_INSTRUCTIONS FOR THE TASK_: A partial copy is required: transcribe exactly the lines from the one containing "Select suggestion コントロールパネルを開くwindows11" through the last line below, without any pictures.

(Dataset entries)

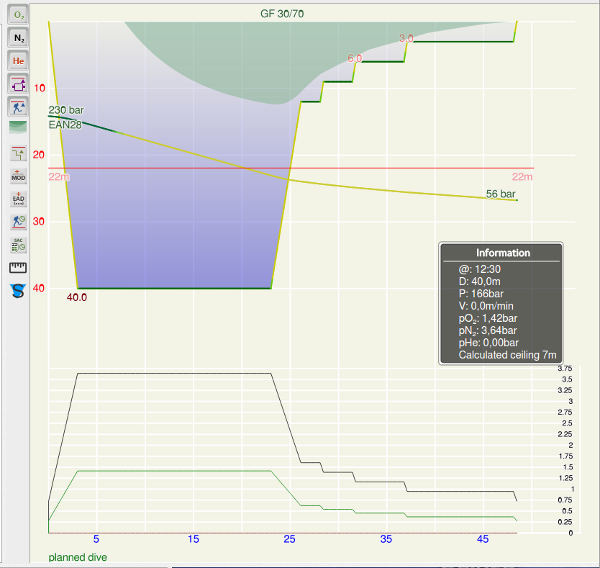Image resolution: width=600 pixels, height=568 pixels.
Task: Click the 6.0 deco stop label
Action: [354, 59]
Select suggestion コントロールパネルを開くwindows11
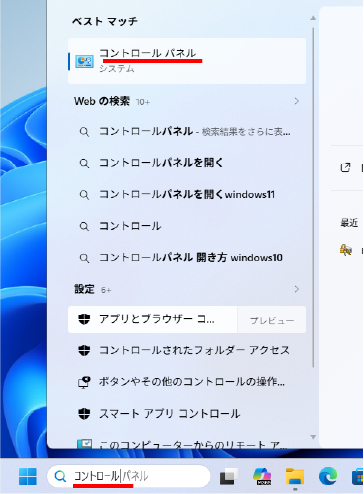364x494 pixels. (187, 194)
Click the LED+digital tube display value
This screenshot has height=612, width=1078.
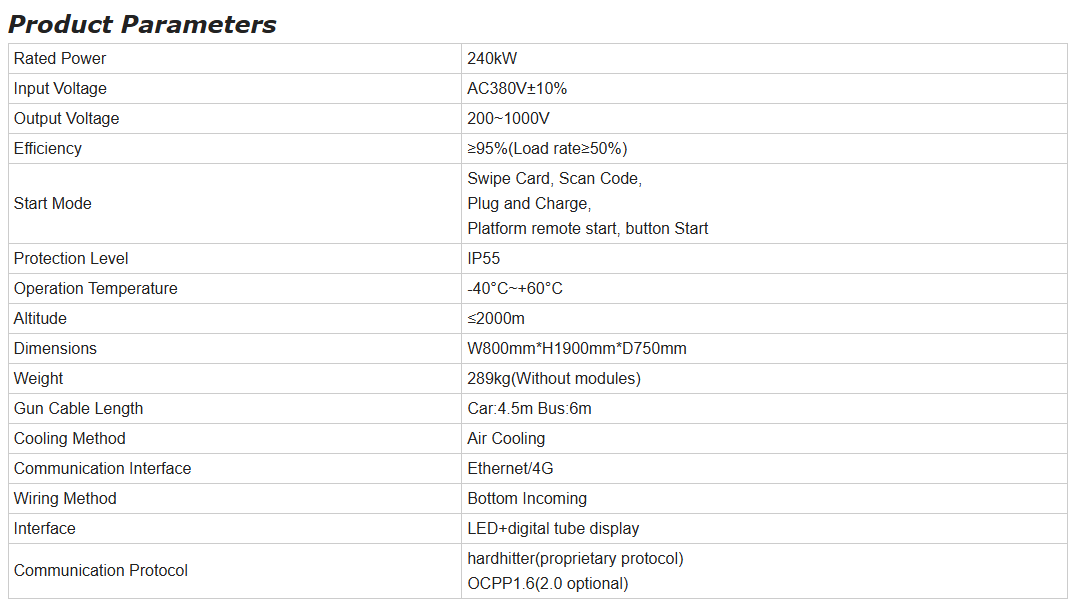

_RESPONSE FOR THIS EXERCISE_:
Select suggestion コントロールパネルを開くwindows11
364x494 pixels. (187, 194)
Click the LED+digital tube display value
This screenshot has height=612, width=1078.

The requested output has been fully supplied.